Spending in hotels and catering businesses soared 71 percent and 30 percent, respectively, compared with the May Day holiday, when most domestic merchants had just returned to business normalcy following COVID-related closures this year.
From Oct 1 to 7, transactions via China UnionPay, the bank card network, grew 6.3 percent year-on-year to reach 2.16 trillion yuan ($318 billion). Transaction volume on Oct 1 alone surpassed 330 billion yuan, up 15.5 percent, the company said. Regions recording the fastest growth in expenditures were the Tibet, Xinjiang Uygur and Ningxia Hui autonomous regions.
Transaction volume via WeChat Pay, compared with the May holiday, surged over 30 percent in department stores and supermarkets, the payment firm said, and the number of visitors to domestic duty-free stores more than doubled in the first three days.
"The recovery of domestic consumption remained robust," said Jason Yu, general manager of consultancy Kantar Worldpanel in China. "Many people treated the combined holidays as a substitute for Spring Festival, which had been effectively jinxed by the pandemic. That opened up huge potential for consumer buying."

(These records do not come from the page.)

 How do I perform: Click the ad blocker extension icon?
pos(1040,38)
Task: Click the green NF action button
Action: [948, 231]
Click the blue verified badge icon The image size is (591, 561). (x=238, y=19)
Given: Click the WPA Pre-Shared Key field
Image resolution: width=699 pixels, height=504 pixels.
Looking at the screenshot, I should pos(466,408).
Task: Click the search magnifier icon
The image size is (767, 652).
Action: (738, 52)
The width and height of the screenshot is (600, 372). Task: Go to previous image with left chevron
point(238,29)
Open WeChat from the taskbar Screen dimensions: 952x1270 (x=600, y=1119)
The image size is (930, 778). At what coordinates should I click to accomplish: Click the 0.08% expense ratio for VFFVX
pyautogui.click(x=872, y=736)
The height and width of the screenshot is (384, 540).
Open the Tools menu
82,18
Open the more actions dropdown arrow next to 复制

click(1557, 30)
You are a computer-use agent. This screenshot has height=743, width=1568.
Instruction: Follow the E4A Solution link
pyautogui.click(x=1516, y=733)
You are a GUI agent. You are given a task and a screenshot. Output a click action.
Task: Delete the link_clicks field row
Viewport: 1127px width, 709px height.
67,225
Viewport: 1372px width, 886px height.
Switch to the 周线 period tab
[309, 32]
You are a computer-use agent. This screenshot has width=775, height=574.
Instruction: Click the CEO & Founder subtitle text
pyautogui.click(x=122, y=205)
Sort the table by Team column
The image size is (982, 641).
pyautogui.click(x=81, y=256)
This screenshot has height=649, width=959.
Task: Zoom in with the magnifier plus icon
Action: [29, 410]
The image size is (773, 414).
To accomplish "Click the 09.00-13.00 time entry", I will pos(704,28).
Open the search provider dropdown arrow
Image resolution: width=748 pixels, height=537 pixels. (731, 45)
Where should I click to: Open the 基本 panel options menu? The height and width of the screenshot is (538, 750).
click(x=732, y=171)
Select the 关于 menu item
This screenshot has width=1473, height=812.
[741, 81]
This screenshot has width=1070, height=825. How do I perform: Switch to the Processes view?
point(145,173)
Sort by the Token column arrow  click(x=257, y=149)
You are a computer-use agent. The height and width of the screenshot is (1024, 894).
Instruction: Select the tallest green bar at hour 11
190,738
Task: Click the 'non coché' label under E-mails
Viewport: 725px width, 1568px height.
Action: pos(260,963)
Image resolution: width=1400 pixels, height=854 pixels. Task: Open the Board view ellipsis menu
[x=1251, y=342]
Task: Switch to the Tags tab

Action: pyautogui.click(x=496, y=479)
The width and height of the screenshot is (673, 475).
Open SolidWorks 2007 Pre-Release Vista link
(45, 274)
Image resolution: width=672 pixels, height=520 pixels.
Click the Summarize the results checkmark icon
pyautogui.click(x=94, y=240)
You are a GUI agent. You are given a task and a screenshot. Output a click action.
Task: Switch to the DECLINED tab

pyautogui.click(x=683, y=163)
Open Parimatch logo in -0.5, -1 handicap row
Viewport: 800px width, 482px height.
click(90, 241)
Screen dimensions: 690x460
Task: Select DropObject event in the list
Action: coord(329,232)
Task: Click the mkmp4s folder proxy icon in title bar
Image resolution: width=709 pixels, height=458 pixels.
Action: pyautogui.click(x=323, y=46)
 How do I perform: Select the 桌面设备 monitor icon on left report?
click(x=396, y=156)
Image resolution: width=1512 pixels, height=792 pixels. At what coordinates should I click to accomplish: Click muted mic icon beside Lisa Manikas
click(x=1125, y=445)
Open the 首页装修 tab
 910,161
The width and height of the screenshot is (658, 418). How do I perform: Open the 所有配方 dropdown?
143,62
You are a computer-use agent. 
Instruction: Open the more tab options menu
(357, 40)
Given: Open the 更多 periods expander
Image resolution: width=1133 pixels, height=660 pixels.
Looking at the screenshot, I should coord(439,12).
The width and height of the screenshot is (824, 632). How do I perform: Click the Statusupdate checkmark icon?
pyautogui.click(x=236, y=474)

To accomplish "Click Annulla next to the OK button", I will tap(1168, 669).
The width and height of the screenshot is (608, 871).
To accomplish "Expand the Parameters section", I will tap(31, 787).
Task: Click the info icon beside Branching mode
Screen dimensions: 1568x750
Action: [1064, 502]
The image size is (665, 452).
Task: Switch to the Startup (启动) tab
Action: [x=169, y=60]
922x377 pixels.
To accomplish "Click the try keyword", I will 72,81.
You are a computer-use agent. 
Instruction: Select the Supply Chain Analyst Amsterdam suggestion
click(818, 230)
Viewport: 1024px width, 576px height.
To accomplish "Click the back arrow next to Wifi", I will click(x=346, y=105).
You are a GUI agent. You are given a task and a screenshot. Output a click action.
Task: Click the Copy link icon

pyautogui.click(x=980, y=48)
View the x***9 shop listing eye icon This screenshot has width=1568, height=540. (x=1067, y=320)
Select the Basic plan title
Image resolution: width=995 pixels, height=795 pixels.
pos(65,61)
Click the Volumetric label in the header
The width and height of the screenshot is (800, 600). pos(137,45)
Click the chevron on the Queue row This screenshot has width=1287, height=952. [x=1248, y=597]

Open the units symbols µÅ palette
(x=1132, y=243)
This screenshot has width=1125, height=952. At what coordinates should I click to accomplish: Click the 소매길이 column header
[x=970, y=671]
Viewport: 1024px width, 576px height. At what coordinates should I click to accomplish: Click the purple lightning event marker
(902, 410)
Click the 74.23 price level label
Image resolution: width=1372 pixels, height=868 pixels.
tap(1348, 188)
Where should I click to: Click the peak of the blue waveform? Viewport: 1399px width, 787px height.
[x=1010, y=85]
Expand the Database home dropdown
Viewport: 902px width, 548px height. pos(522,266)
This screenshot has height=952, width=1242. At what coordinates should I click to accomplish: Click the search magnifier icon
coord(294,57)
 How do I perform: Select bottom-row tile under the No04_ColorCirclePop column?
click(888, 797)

Small-town youth, an internet term referring to the younger generation in less affluent cities and towns, are shaping up as the backbone of the buying revival. In the first three days of October, residents of third-tier cities and smaller areas recorded transactions via WeChat Pay up 50 percent higher than in the May Day holiday.
They are also the most generous spenders on tourism. Fliggy, the online travel arm of Alibaba Group, listed them as 60 percent of all their travelers, and said their travel expenditures advanced 50 percent year-on-year.
Startup mom and pop businesses are finding root in smaller places, with 48 percent of the buyers of electronic devices used by merchants coming from smaller cities. Also, 53 percent of such appliances, from popcorn machines to sausage grillers, were sold at smaller, county-level markets, Alibaba said.
Meanwhile, purchases of imported goods continued to enjoy an uptick following coronavirus-caused setbacks. Spending in the first four days of the holiday on Tmall Global, an e-commerce site dedicated to overseas items, rose 40 percent compared with the May Day holiday period.
Sought-after items included an eyedrop product by Japan's Kobayashi Pharmaceutical, whose sales exploded by 3,000 times compared with the first several days in May.
On sister site Kaola, cosmetics and skin care products were competing for shoppers' attention during the same time period. Sales of Hong Kong-based beauty retailer Sasa reported 334 percent growth, and a Singaporean counterpart, Novela, expanded 412 percent.
"These data suggest the insatiable appetite of Chinese consumers for high-quality products, in the temporary absence of outbound travel and surrogate buyers," Yu said. "This will be an encouraging sign for the upcoming China International Import Expo, scheduled for November."